Only for herbicide 9 (Pivot) were resistant plants actually found. This herbicide also had the longest period of activity (10–15 days). About 30 plants showed full resistance to Pivot, of which 6 were outcrossed to the nonresistant testers. About 40% of the resistant plants showed male sterility. Seeds from fertile resistant plants and sterile resistant plants (from the open-pollination) were collected separately.

In 2002, testcrosses of the 6 resistant plants with nonresistant testers were sown, as well as the open-pollinated seed from fertile and sterile resistant plants. Treatment was done with the Pivot herbicide, at the same dosage as the previous year. It seems that the gene(s) involved are dominant, since all treated material was resistant. Among the plants from the open-pollination of resistant sterile plants, only 1 exhibited male sterility (from a total of 60 plants in 2002), meaning that there is no correlation between Pivot resistance and some type of male sterility, as it may have seemed in the previous year. Nevertheless, sibbing was done on that 1 sterile plant, as well as selfing of testcrosses with nonresistant testers. This will allow, in 2004 (the material was planted in 2003, but a strong storm destroyed it all), investigation of the mode of inheritance of this resistance.

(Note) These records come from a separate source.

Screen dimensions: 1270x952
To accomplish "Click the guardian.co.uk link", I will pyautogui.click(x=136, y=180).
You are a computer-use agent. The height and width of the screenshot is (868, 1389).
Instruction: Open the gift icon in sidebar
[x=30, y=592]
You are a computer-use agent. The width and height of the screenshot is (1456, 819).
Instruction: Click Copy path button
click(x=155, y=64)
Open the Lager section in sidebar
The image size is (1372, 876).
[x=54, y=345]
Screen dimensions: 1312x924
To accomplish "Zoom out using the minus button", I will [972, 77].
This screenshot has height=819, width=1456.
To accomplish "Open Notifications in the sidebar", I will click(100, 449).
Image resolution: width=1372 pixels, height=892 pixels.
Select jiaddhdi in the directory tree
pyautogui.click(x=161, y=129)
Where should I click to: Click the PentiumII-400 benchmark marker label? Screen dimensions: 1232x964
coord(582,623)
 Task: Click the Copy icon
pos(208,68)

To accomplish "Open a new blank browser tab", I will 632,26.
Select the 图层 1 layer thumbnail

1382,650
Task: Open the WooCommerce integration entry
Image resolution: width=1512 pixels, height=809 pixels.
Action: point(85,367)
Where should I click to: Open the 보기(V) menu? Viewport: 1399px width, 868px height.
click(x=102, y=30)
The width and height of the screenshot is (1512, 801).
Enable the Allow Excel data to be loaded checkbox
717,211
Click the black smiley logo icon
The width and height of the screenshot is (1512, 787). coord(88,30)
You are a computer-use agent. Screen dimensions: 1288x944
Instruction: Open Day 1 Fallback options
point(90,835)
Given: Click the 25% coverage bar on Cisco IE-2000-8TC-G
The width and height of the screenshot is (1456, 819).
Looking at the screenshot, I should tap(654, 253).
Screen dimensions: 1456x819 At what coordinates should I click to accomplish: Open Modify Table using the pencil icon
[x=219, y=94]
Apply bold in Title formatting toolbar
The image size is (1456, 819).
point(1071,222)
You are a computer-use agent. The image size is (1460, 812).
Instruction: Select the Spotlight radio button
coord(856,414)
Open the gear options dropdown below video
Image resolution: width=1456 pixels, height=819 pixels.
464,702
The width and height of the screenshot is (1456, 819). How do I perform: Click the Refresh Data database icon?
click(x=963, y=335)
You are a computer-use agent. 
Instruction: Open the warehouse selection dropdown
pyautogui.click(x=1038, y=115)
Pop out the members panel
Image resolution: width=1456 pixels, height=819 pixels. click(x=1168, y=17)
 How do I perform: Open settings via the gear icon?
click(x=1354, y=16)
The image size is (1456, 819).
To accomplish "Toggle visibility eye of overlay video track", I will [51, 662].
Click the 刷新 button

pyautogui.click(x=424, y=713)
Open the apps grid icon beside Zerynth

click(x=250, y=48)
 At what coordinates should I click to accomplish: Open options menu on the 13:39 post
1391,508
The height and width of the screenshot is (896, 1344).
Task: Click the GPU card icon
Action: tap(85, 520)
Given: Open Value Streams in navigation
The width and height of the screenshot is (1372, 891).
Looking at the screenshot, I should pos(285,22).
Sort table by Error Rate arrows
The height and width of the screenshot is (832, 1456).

Table 1. Applied herbicides and dosages on the material of the Gene Bank of MRI “Zemun Polje” — Belgrade.

Herbicide Active ingredient Manufacturer Dosage applied
Arsenal imazapyr
Cyanamid, New Jersey 750-1500g/ha a.T.
Agil propaquizafop
Novartis, Basel
80-150g/ha a.T.
Gallant haloksifop-etoksi-etil
Dow AgroSciences, Vienna 62.5-187.5g/ha a.T.
Focus ultra cyklosidim
BASF, Ludwigshafen 100-400g/ha a.T.
Fusilade super fluazifop-p-buthyl
Zeneca, Fernhurst 125-500g/ha a.T.
Furore super fenoxaprop-p-ethyl
AgrEvo Hoechst Schering, Berlin 75-150g/ha a.T.
Leopard quizalofop-p-ethyl
Agon Chemicals, Ashdad 25-200g/ha a.T.
Pantera quizalofop-p-tefuryl
Uniroyal Chemical, USA 40-60g/ha a.T.
Pivot imazethapyr
Cyanamid, New Jersey 80-200g/ha a.T.
Roundup glyphosate-isopropyl ammonium salt
Monsanto, Brisel 960-5760g/ha a.T.
Select super clethodim
Tomen Agro, San Francisco 96-240g/ha a.T.